An Overview and Economic Assessment of Sorghum Improvement in Mali

December 2, 2014 - Melinda Smale, Alpha Kergna, Amidou Assima, Eva Weltzien, and Fred Rattunde

IDWP 137. Melinda Smale, Alpha Kergna, Amidou Assima, Eva Weltzien, and Fred Rattunde. 2014. An Overview and Economic Assessment of Sorghum Improvement in Mali

EXECUTIVE SUMMARY:
Sorghum is one of the world’s most important cereals in terms of total production. Grown
largely as livestock feed in the US, sorghum is a primary food staple and source of cash for
smallholder farming families in the West African savannah. The dominant type of sorghum
produced in this region is the Guinea race, which has unique traits that enable it to adapt well
to irregular, uncertain rainfall conditions and resist endemic pests.

Sorghum occupies a central role in the agricultural economy of Mali, although less so than it
did at independence in terms of total volume and value produced since rice and maize have
gained in terms of cropped area and diet with urbanization, irrigation schemes, and the cotton
commercialization. Maize is grown primarily in rotation with cotton, where growing
conditions are favorable, and producers benefit from support services that provide fertilizer
and high-yielding seed.

More recently, the global food-price crisis in 2008 and ensuing political and economic
insecurity have contributed to vacillation in sorghum area planted. A constraint to sorghum
commercialization in Mali (and thus to incentives for farmers to adopt certified seed), is that
while there is a strong demand in local markets, there is no organized marketing or trade
association because sorghum continues to be viewed as a subsistence crop. Moreover, given
the cultural and historical importance of sorghum in this region, farmers have not been
accustomed to purchasing certified seed and sourced seed most frequently from their own
harvests or other farmers. The formal seed system for sorghum seed was state-managed and
its reach in rural areas limited to extension services.

Sorghum remains crucial in the rural economy and diets of rural households (second in
consumption to millet), and is grown in every agroecology of Mali except the driest, Sahelian
zone at the border of the Sahara desert. Raising sorghum productivity has been a major
policy goal since the Sahelian droughts of the 1970s-1980s, when national and international
research systems accelerated efforts to enhance sorghum productivity, including the
introduction of exotic germplasm. Since then, studies show that adoption rates for improved
sorghum seed have gradually risen.

In this study, we review contextual information and past adoption studies, updating an earlier
in-depth analysis by Yapi et al. (2000). The study by Yapi et al. (2000), which was also
commissioned by ICRISAT, led to directional changes in Mali’s sorghum improvement
program. Germplasm developed today in Mali encompasses a range of types that combine
Guinea-race and exotic materials; the first Guinea-race sorghum hybrids were introduced in
2009 for testing by farmers.

PROMPT 1: Please repeat the entries word for word, from the first entry through the line containing "Action: (720, 439)".
The sorghum summary and the entries have no connection to each other.

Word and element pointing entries
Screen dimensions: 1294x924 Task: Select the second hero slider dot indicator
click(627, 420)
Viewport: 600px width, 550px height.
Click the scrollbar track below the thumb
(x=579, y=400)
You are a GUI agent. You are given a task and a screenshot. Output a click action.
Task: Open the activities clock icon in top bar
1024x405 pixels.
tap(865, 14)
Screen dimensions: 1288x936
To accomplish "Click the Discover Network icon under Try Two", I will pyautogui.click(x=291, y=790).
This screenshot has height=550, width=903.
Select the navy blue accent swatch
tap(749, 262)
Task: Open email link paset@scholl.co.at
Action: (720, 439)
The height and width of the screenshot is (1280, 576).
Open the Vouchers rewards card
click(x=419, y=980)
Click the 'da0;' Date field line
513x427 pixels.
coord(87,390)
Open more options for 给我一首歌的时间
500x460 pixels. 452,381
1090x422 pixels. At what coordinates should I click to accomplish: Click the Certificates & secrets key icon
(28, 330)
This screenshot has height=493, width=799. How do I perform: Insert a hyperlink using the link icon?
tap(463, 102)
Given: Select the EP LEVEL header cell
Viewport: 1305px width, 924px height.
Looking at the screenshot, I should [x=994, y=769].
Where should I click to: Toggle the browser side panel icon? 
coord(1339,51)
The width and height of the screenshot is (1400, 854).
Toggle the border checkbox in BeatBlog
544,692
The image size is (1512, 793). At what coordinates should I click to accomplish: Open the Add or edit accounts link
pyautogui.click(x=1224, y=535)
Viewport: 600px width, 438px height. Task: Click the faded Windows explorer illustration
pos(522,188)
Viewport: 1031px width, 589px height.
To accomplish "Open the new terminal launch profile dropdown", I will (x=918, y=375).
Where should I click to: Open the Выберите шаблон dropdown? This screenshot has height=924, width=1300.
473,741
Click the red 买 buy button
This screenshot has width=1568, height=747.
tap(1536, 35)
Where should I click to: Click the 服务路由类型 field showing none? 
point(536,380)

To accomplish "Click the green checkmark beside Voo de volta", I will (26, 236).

PROMPT 2: Reproduce the passage of the sorghum summary from "Sorghum occupies a" to "and high-yielding seed.".

PROBLEM SOLUTION 1:
Screen dimensions: 1294x924 Task: Select the second hero slider dot indicator
click(627, 420)
Viewport: 600px width, 550px height.
Click the scrollbar track below the thumb
(x=579, y=400)
You are a GUI agent. You are given a task and a screenshot. Output a click action.
Task: Open the activities clock icon in top bar
1024x405 pixels.
tap(865, 14)
Screen dimensions: 1288x936
To accomplish "Click the Discover Network icon under Try Two", I will pyautogui.click(x=291, y=790).
This screenshot has height=550, width=903.
Select the navy blue accent swatch
tap(749, 262)
Task: Open email link paset@scholl.co.at
Action: (720, 439)

PROBLEM SOLUTION 2:
Sorghum occupies a central role in the agricultural economy of Mali, although less so than it
did at independence in terms of total volume and value produced since rice and maize have
gained in terms of cropped area and diet with urbanization, irrigation schemes, and the cotton
commercialization. Maize is grown primarily in rotation with cotton, where growing
conditions are favorable, and producers benefit from support services that provide fertilizer
and high-yielding seed.